Nancy Lanza was the one who, if she heard you were short on cash, regularly offered to pick up the tab at My Place.
Two or three nights a week, Lanza – the mother of the gunman in Connecticut's horrific school massacre – came in for carryout salads, but stayed for Chardonnay and good humor. The divorced mother of two – still smooth-skinned and ash blonde at 52 – clearly didn't have to work, but was always glad to share talk of her beloved Red Sox, gardening and a growing enthusiasm for target shooting.
Nancy Lanza
But while Lanza spoke proudly about her sons and brought them in for breakfast when they were younger, friends say she held one card very close: home life, especially its trials and setbacks, was off limits.
Now, the secrets Lanza kept are at the center of the questions that envelop this New England town, grieving over the slaughter unleashed by her 20-year-old son Adam, who investigators say killed his mother Friday with one of her own guns before murdering 26 children and teachers at a nearby school.
"Her family life was her family life. She kept it private, when we were together. That was her own thing," said Louise Tambascio, who runs the warmly lit pizzeria and bar with her own sons, and became a shopping and dining companion of Nancy Lanza's.

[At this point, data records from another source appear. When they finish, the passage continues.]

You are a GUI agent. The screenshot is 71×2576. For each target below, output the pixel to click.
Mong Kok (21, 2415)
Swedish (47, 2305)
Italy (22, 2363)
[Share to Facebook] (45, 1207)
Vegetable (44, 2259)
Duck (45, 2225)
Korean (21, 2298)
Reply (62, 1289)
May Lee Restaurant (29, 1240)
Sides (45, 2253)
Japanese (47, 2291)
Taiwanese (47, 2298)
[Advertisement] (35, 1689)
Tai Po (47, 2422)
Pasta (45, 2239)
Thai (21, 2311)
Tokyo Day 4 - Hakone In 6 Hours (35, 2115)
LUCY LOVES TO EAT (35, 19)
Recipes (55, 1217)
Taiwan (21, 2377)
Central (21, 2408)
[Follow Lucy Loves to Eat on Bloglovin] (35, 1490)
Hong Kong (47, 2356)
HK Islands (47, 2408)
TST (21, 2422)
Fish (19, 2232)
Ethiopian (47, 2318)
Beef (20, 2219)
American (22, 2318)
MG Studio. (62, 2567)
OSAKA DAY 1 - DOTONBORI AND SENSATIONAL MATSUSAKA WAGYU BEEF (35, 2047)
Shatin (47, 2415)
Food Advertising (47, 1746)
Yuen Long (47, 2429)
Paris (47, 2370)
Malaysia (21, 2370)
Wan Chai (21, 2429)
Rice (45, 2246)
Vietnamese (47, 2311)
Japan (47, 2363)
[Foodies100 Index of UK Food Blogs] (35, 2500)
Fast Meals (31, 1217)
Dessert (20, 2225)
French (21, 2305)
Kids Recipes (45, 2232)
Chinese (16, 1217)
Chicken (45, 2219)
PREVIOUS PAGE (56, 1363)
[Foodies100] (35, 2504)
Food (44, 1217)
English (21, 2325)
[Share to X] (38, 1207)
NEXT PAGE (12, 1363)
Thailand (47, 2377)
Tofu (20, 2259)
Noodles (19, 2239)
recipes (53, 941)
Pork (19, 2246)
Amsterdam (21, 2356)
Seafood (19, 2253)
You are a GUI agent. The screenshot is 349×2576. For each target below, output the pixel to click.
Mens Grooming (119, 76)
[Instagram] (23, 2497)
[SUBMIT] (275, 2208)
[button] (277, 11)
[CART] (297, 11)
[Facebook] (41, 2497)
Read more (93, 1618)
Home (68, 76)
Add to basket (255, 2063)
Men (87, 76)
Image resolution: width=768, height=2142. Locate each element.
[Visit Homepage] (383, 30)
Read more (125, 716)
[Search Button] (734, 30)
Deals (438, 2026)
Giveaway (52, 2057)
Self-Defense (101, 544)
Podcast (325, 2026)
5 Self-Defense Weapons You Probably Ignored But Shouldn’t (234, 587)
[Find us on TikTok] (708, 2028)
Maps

Friends had met Lanza's younger son, who stared down at the floor and didn't speak when she brought him in. They knew he'd switched schools more than once and that she'd tried home schooling him. But while she occasionally expressed concern about his future during evenings at the bar, she never complained about anything at all.
"I heard her as a parent. I always said that I wouldn't want to be in her shoes. But I thought, `Wow. She holds it well,'" said Tambascio's son, John.
Despite those challenges, the trappings of Lanza's life in Newtown were comfortable. When she and then-husband Peter Lanza moved to the central Connecticut community in 1998 from southern New Hampshire, they bought a brand new 3,100-square-foot colonial set on more than two acres in the Bennett's Farm neighborhood. Nancy Lanza had previously worked as a stock broker at John Hancock in Boston and her husband was a successful executive.